+++ LISTED RECORDS +++
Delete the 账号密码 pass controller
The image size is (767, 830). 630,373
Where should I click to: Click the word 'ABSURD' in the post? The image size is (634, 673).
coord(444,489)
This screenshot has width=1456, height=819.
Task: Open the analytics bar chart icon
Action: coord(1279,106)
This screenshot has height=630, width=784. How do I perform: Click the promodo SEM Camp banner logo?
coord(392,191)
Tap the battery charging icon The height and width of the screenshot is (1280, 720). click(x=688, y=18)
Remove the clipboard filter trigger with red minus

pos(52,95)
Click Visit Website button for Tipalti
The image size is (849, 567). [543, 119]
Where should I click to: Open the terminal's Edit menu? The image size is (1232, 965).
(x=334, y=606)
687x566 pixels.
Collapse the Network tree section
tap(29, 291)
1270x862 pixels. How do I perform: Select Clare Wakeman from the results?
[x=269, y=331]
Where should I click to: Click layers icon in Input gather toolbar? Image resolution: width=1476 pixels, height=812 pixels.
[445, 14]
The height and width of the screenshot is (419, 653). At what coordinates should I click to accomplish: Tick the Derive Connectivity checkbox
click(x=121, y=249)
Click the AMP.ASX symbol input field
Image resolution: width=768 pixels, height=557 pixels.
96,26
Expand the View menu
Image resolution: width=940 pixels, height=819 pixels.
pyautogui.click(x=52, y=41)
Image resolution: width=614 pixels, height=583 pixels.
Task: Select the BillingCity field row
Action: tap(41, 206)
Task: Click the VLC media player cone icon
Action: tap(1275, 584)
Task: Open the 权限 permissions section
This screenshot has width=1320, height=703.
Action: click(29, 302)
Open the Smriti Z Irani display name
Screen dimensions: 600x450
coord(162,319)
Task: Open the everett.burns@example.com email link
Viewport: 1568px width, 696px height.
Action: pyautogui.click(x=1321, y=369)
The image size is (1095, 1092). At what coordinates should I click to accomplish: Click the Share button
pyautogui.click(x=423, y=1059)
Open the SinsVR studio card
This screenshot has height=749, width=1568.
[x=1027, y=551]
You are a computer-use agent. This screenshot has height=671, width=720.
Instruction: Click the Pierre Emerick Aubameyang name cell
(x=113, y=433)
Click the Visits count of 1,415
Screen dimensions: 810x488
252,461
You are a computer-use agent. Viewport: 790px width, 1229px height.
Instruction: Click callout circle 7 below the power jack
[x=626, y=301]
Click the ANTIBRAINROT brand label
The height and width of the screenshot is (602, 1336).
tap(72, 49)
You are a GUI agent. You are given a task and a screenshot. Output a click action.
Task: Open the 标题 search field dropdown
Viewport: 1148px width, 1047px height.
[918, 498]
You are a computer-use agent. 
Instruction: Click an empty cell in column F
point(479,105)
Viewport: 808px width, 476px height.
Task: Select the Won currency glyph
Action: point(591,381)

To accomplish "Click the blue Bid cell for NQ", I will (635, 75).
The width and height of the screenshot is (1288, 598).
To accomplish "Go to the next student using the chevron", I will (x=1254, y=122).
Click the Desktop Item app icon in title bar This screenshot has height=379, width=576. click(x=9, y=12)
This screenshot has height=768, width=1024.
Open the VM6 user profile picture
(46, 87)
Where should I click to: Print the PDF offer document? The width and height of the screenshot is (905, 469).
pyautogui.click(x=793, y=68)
+++
INSTRUCTIONS FOR THE TASK: Your answer should be the full listing, copied exactly.

WRITTEN SOLUTION:
Delete the 账号密码 pass controller
The image size is (767, 830). 630,373
Where should I click to: Click the word 'ABSURD' in the post? The image size is (634, 673).
coord(444,489)
This screenshot has width=1456, height=819.
Task: Open the analytics bar chart icon
Action: coord(1279,106)
This screenshot has height=630, width=784. How do I perform: Click the promodo SEM Camp banner logo?
coord(392,191)
Tap the battery charging icon The height and width of the screenshot is (1280, 720). click(x=688, y=18)
Remove the clipboard filter trigger with red minus

pos(52,95)
Click Visit Website button for Tipalti
The image size is (849, 567). [543, 119]
Where should I click to: Open the terminal's Edit menu? The image size is (1232, 965).
(x=334, y=606)
687x566 pixels.
Collapse the Network tree section
tap(29, 291)
1270x862 pixels. How do I perform: Select Clare Wakeman from the results?
[x=269, y=331]
Where should I click to: Click layers icon in Input gather toolbar? Image resolution: width=1476 pixels, height=812 pixels.
[445, 14]
The height and width of the screenshot is (419, 653). At what coordinates should I click to accomplish: Tick the Derive Connectivity checkbox
click(x=121, y=249)
Click the AMP.ASX symbol input field
Image resolution: width=768 pixels, height=557 pixels.
96,26
Expand the View menu
Image resolution: width=940 pixels, height=819 pixels.
pyautogui.click(x=52, y=41)
Image resolution: width=614 pixels, height=583 pixels.
Task: Select the BillingCity field row
Action: tap(41, 206)
Task: Click the VLC media player cone icon
Action: tap(1275, 584)
Task: Open the 权限 permissions section
This screenshot has width=1320, height=703.
Action: click(29, 302)
Open the Smriti Z Irani display name
Screen dimensions: 600x450
coord(162,319)
Task: Open the everett.burns@example.com email link
Viewport: 1568px width, 696px height.
Action: pyautogui.click(x=1321, y=369)
The image size is (1095, 1092). At what coordinates should I click to accomplish: Click the Share button
pyautogui.click(x=423, y=1059)
Open the SinsVR studio card
This screenshot has height=749, width=1568.
[x=1027, y=551]
You are a computer-use agent. This screenshot has height=671, width=720.
Instruction: Click the Pierre Emerick Aubameyang name cell
(x=113, y=433)
Click the Visits count of 1,415
Screen dimensions: 810x488
252,461
You are a computer-use agent. Viewport: 790px width, 1229px height.
Instruction: Click callout circle 7 below the power jack
[x=626, y=301]
Click the ANTIBRAINROT brand label
The height and width of the screenshot is (602, 1336).
tap(72, 49)
You are a GUI agent. You are given a task and a screenshot. Output a click action.
Task: Open the 标题 search field dropdown
Viewport: 1148px width, 1047px height.
[918, 498]
You are a computer-use agent. 
Instruction: Click an empty cell in column F
point(479,105)
Viewport: 808px width, 476px height.
Task: Select the Won currency glyph
Action: point(591,381)

To accomplish "Click the blue Bid cell for NQ", I will (635, 75).
The width and height of the screenshot is (1288, 598).
To accomplish "Go to the next student using the chevron", I will (x=1254, y=122).
Click the Desktop Item app icon in title bar This screenshot has height=379, width=576. click(x=9, y=12)
This screenshot has height=768, width=1024.
Open the VM6 user profile picture
(46, 87)
Where should I click to: Print the PDF offer document? The width and height of the screenshot is (905, 469).
pyautogui.click(x=793, y=68)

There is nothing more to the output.